We find it difficult, in our cynical and clouded minds to remember, sometimes, what it’s like to believe unconditionally. Do you remember the last time you felt that overpowering feeling you get when you know something to be true. Not the wishy-washy does it or doesn’t it, that we have to go through in our now skeptical minds. A child’s mind is built on absolutes.
Then why do we find it difficult to understand that what we tell them, they will believe without question.
So, when my son said, “Mom, there are monsters in my room when you turn off the light,” I had two choices. I could have said, “Oh, no! We will have to get rid of those monsters quick.” And gone on to play an elaborate game of Go Away Monster. Or, and this is the way I went, I said, “I know you’re scared at night, but there are no monsters.” So much simpler.
I validated his emotions but didn’t let it overcome the situation. I know that there are arguments on both sides of this scenario. Some kids just aren’t going to buy it right away, monsters are real to them. As real as anything else in their life. But I did what I knew would in the long run be a lasting solution.
See kids are literal, if my son believes there is a monster and I say there isn’t then we get to work on the real fear instead. It may take a little longer to convince him of this, but I will have left him with the security of no monsters, absolutely, positevely.

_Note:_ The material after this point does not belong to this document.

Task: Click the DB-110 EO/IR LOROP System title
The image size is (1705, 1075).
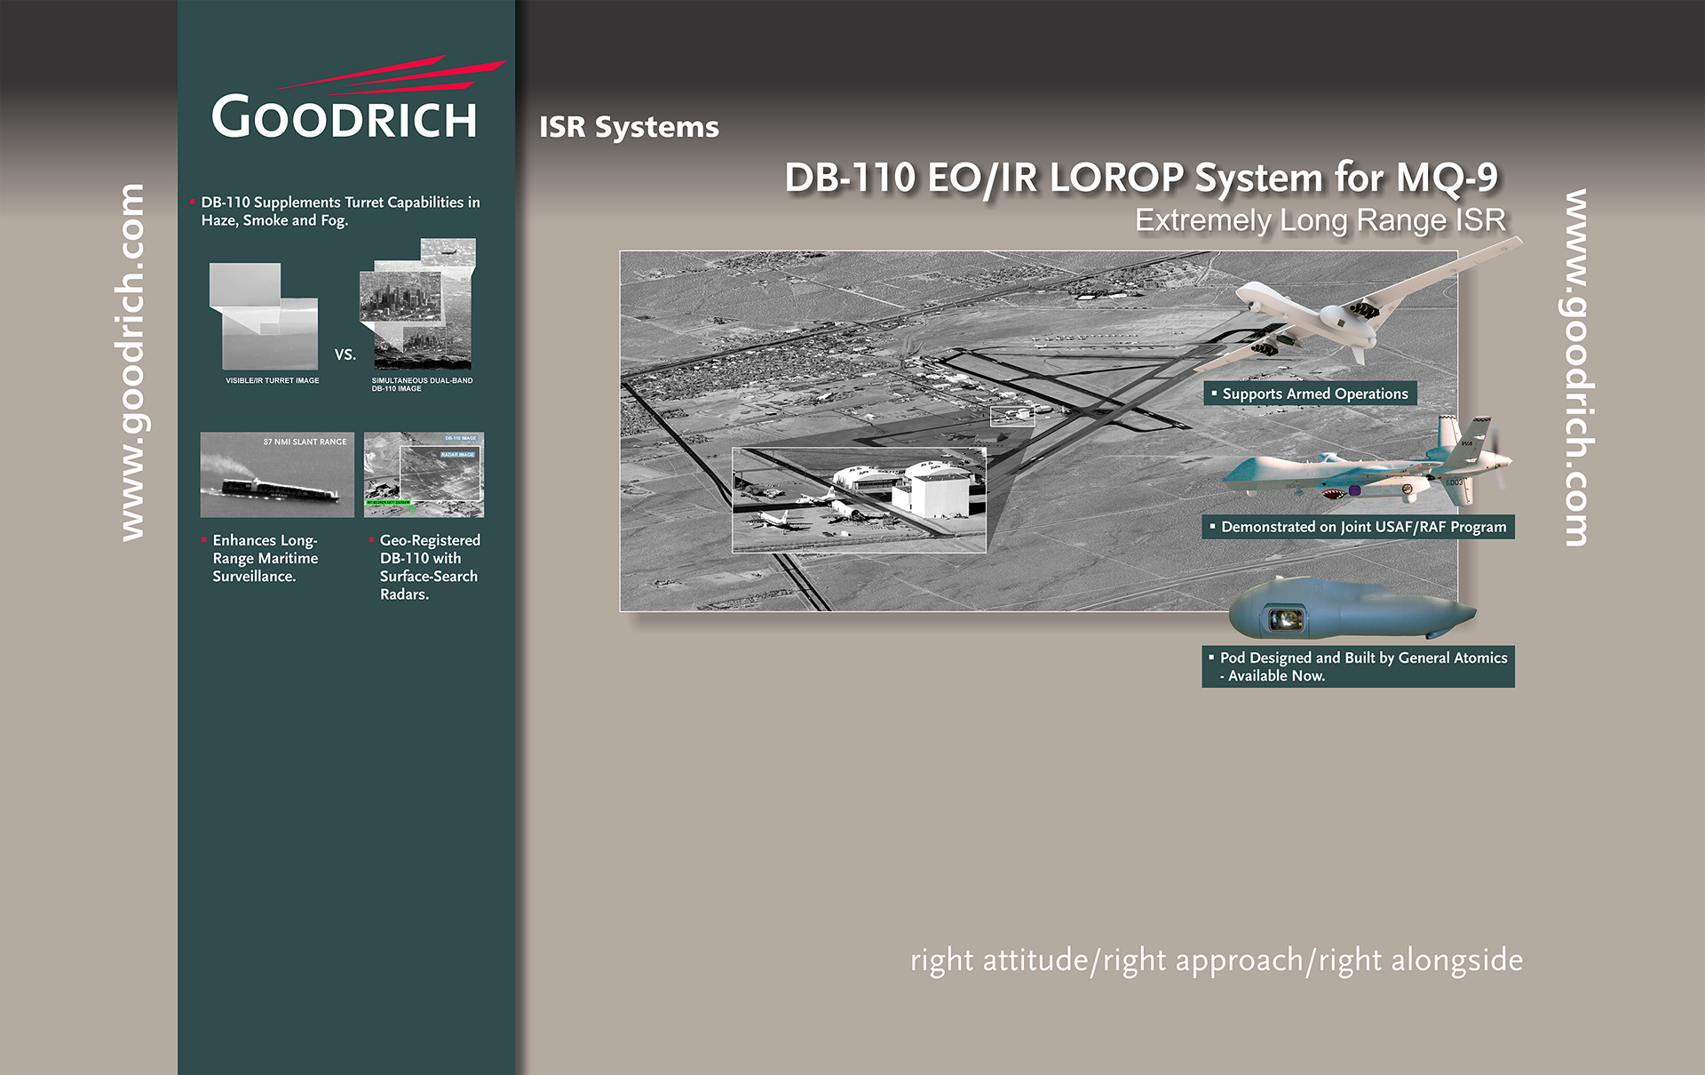Action: coord(1141,178)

Another example, if my daughter runs up to me and starts telling me about how the Angels are her friends and one day she will get to talk to them in person, again, I have two choices. I can say, with all my adult baggage and insecurity, “Well, I don’t know about this whole angel thing…” Or, and this is what I choose, I can describe to her what the Bible tells us about Angels, “Did you know that Angels have appeared to people in the Bible and sometimes God sends Angels to be with us.”
Why is it so much easier for us to let them believe in fairies, monsters, Santa, and other invisible notions, than the concept of God. Are we protecting them or just passing off our weak faith and simple understanding? Let’s try this for a change. Next time your child brings up something as fantastical as God or Angels, ask them what they think about it and why it is so important to them. Maybe we’ll learn a thing or two.
We are so quick to agree to the monsters and fairies in their life, why aren’t we accepting their God as well.